Costa Concordia, 2012

Ähnlich wie bei der Titanic oder bei der Exxon Valdez ist der Name des Kreuzfahrtschiffs Costa Concordia längst mehr als ein Name. Ein Synonym für eine vermeidbare Tragödie, für das schier unvorstellbare Verhalten des Kapitäns. Am 13. Januar 2012 lief das Schiff gegen 19 Uhr aus dem Hafen von Civitavecchia aus, mit dem Ziel Savona. Doch gegen 21.45 Uhr kollidierte die Costa Concordia vor der toskanischen Insel Giglio mit einem Felsen.

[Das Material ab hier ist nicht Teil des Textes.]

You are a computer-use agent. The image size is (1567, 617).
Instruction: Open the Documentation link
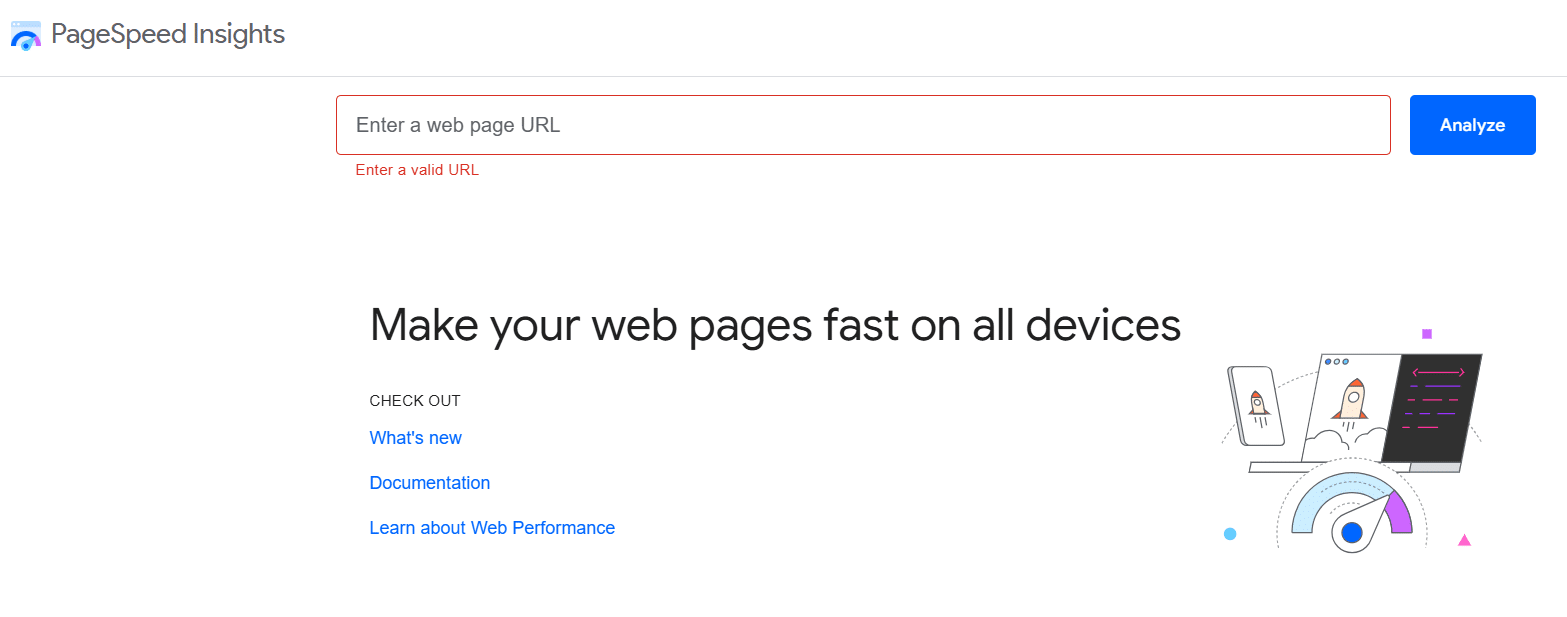(429, 482)
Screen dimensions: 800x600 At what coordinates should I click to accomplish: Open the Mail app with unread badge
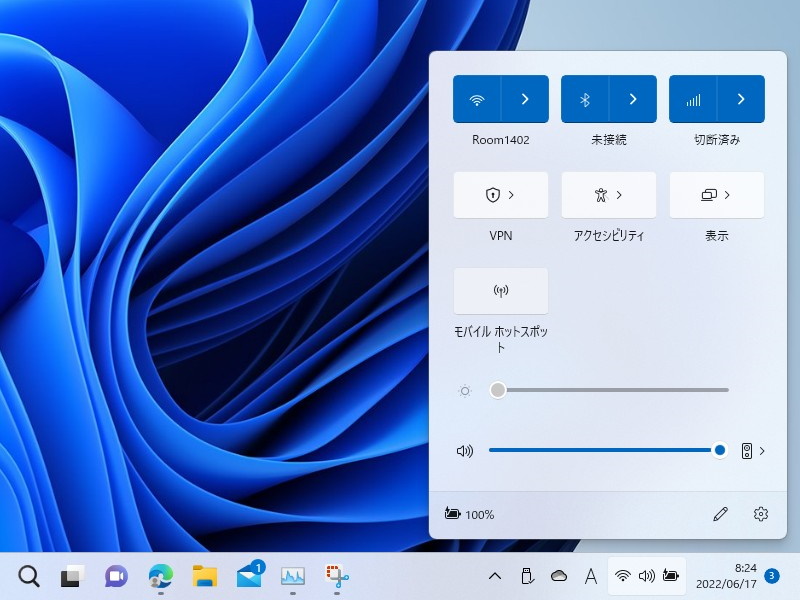tap(249, 576)
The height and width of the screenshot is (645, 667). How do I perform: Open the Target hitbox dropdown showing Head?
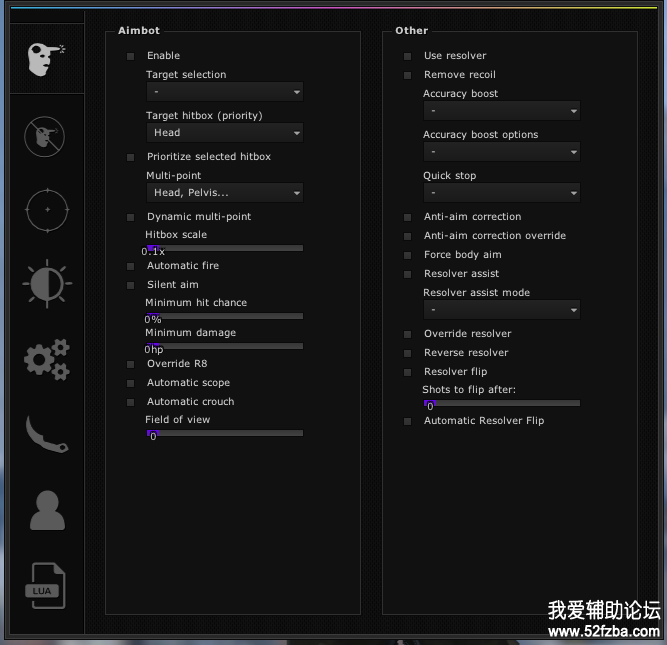point(224,133)
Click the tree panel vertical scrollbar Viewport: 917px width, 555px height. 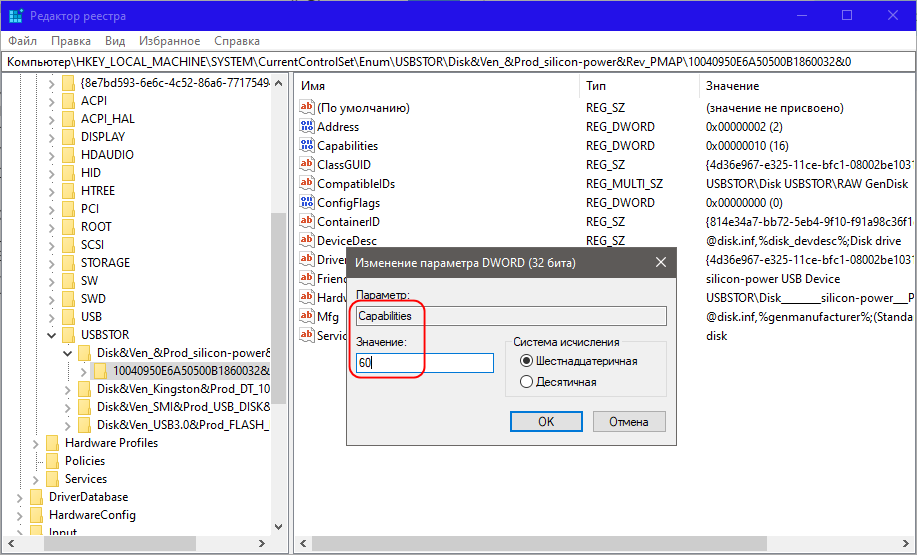[x=280, y=300]
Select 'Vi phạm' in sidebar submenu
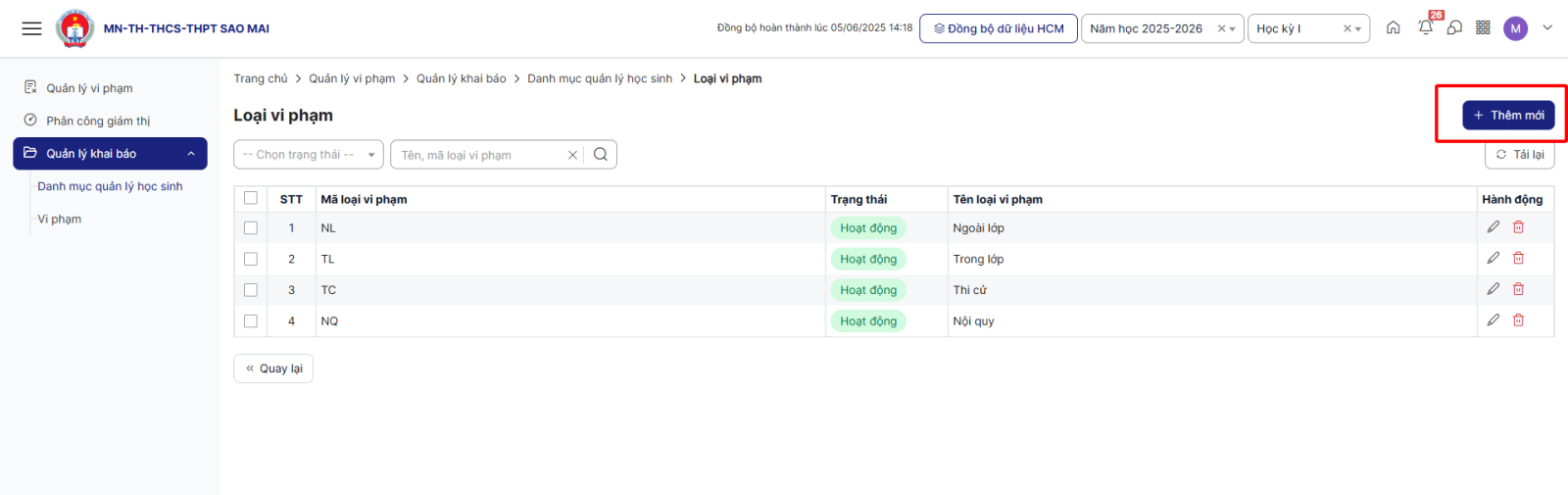Viewport: 1568px width, 495px height. [x=60, y=220]
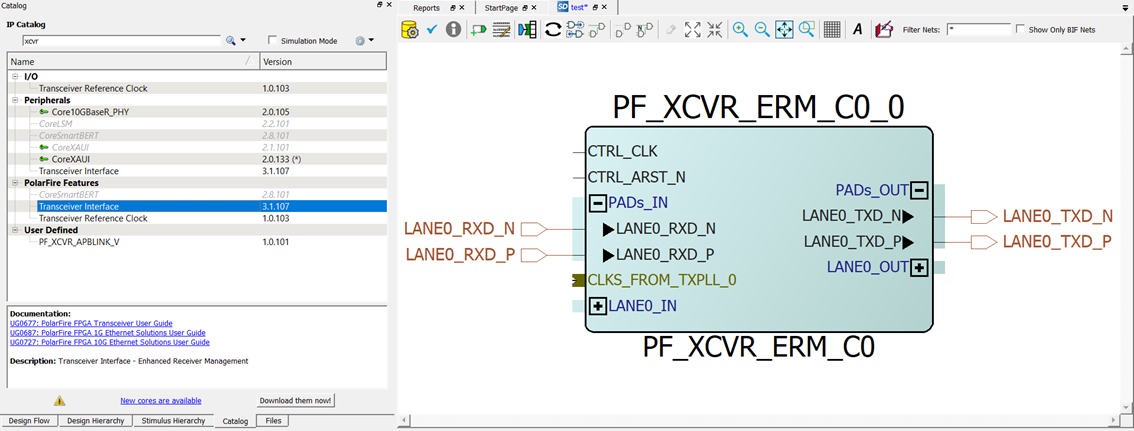Click the add text annotation 'A' icon
The height and width of the screenshot is (431, 1134).
(x=857, y=30)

Wasser drang ein und überraschte viele der 3200 Passagiere beim Abendessen. Das Schiff drehte sich zusehends auf die Seite, etliche Passagiere sprangen von Bord und schwammen selbst an Land, andere wurden von Schiffen und später von Hubschraubern gerettet. Für 32 Menschen kam jede Hilfe zu spät. Sie wurden tot aus dem Meer geborgen, die letzten zwei Opfer wurden erst entdeckt, als das Schiff 2014 abgewrackt wurde.

Vielleicht noch mehr als die Katastrophe selbst schockierte das Verhalten des Kapitäns, Francesco Schettino. Er fuhr nach eigenen Aussagen absichtlich dicht an Giglio vorbei, um einen ehemaligen Kollegen an Land zu grüßen. Das ist keine unübliche Praxis, auf italienisch nennt sie sich „inchino“, die „Verneigung“ vor den Menschen an Land, bei dem die Schiffshörner betätigt werden. Diesmal aber, sagte Schettino, habe er zu spät beigedreht. Noch dazu verließ er sein Schiff, lange bevor die Evakuierung abgeschlossen war, er selbst erklärte, er sei ausgerutscht und in ein Rettungsboot gefallen. Seit 2017 sitzt Schettino in einem römischen Gefängnis – für insgesamt 16 Jahre.